O Sertão que Dança no Asfalto: A Resistência Pankararu em Sapopemba

Cronicas da zona leste

O Sertão que Dança no Asfalto: A Resistência Pankararu em Sapopemba

O Sertão que Dança no Asfalto: A Resistência Pankararu em Sapopemba. Quem caminha pelas ladeiras do Jardim Elba ou corta as travessas do Parque Santa Madalena, na zona leste de São Paulo, por vezes enxerga apenas o pulsar frenético da metrópole: o ruído dos ônibus, o cinza dos muros, a pressa dos passos. Mas sob o chão batido do asfalto paulistano corre uma raiz profunda, fincada a mais de dois mil quilômetros dali, nas terras sagradas do Brejo dos Padres, entre Tacaratu e Petrolândia, no sertão pernambucano.

Nas décadas de 1960 e 1970, movidas pela busca de trabalho e sobrevivência, as primeiras famílias do povo Pankararu deixaram o São Francisco rumo à terra da garoa. Chegaram com malas simples de papelão, mas carregavam no peito uma bagagem indestrutível: a memória ancestral, o saber das ervas, o ritmo dos maracás e a proteção dos Encantados.

A Semente no Concreto

A adaptação à periferia paulistana não apagou a identidade; pelo contrário, fortaleceu os laços. Onde a cidade grande impôs erguer paredes de alvenaria e trabalhar nas obras de construção civil e fábricas, os Pankararu ergueram redes de solidariedade. As casas do Jardim Elba tornaram-se extensões do sertão, lugares onde a farinha de mandioca, o cachimbo sagrado e as histórias dos mais velhos mantinham acesa a chama da origem.

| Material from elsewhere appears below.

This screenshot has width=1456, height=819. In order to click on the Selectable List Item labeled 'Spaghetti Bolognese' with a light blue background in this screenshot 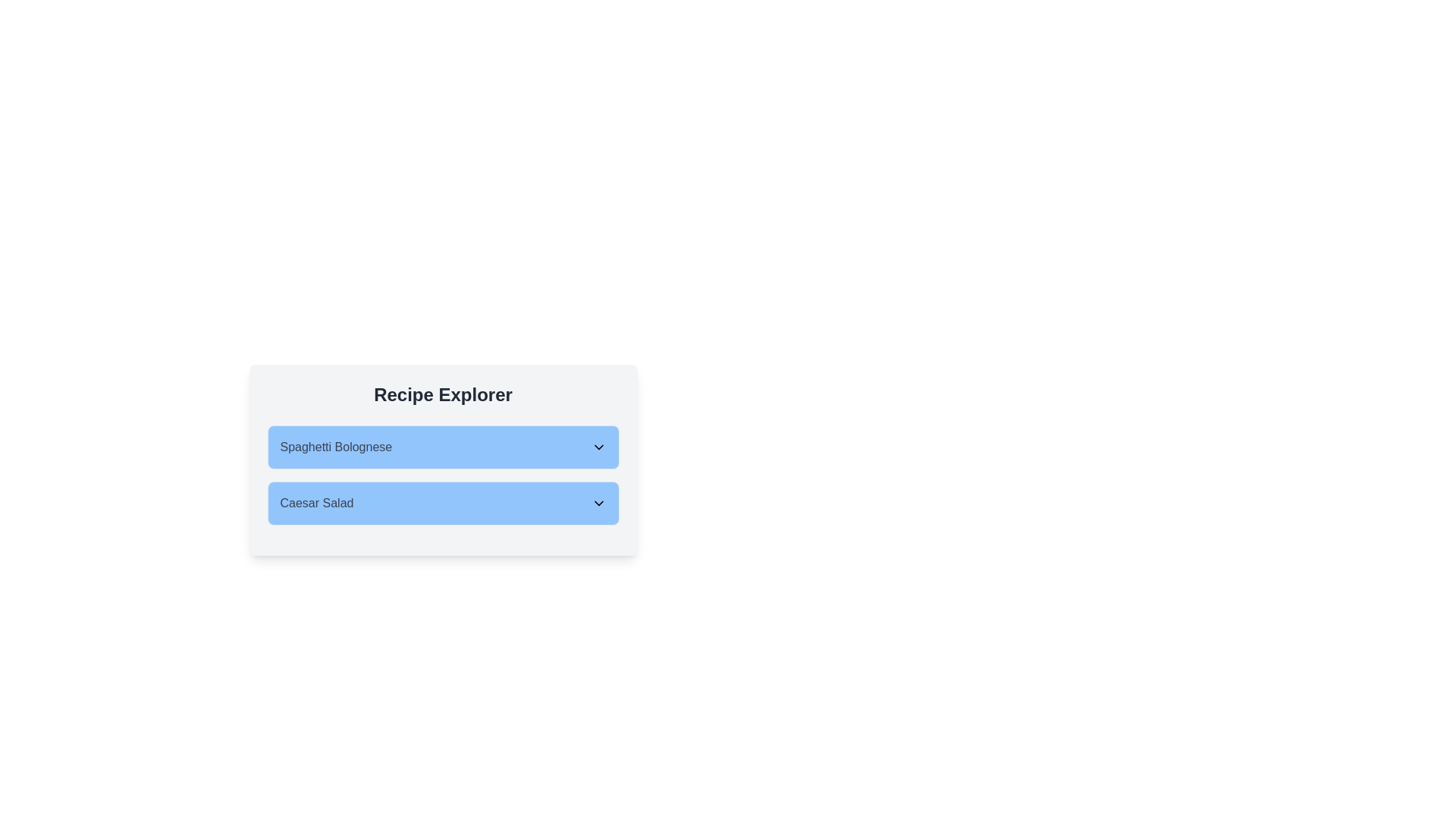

Em Sapopemba, a comunidade transformou a urgência da sobrevivência em ato de resistência cultural. Onde muitos viam apenas migração, eles construíram uma das maiores comunidades indígenas em contexto urbano do país, provando que ser indígena não depende da geografia, mas do pertencimento, da fé e da união coletiva.

O Canto que Atravessa o Tempo

Quando chega o tempo das festas e rituais, o cenário da periferia se transfigura. O som do maracá ressoa sobre o barulho do trânsito. As vestes de praiá — confeccionadas em palha de caroá para vestir os espíritos ancestrais — ganham vida em terreiros e espaços comunitários. É o Toré que se estabelece no coração de São Paulo.

“A terra pode ser de asfalto, mas o passo do Toré no chão acorda os nossos Encantados onde quer que a gente esteja.”

Na dança circular, pés descalços ou de chinelo batem forte no chão. Jovens nascidos em São Paulo aprendem os toques e as pisadas com os avós que vieram de Pernambuco, garantindo que o elo com o sertão permaneça inquebrável. Há um vaivém constante de parentes, recados, saberes e sementes entre a zona leste e o Brejo dos Padres.

O Futuro fincado na Tradição

Mais de meio século após a chegada dos pioneiros, a presença Pankararu em Sapopemba é um testemunho poético da força de um povo. Entre vielas e travessas, eles continuam a afirmar sua existência, lutando por saúde, educação e visibilidade urbana, sem jamais soltar a mão de sua tradição.

Em meio ao cinza de São Paulo, o povo Pankararu provou que o sertão não ficou para trás: ele caminha junto, canta alto e dança forte na periferia paulistana.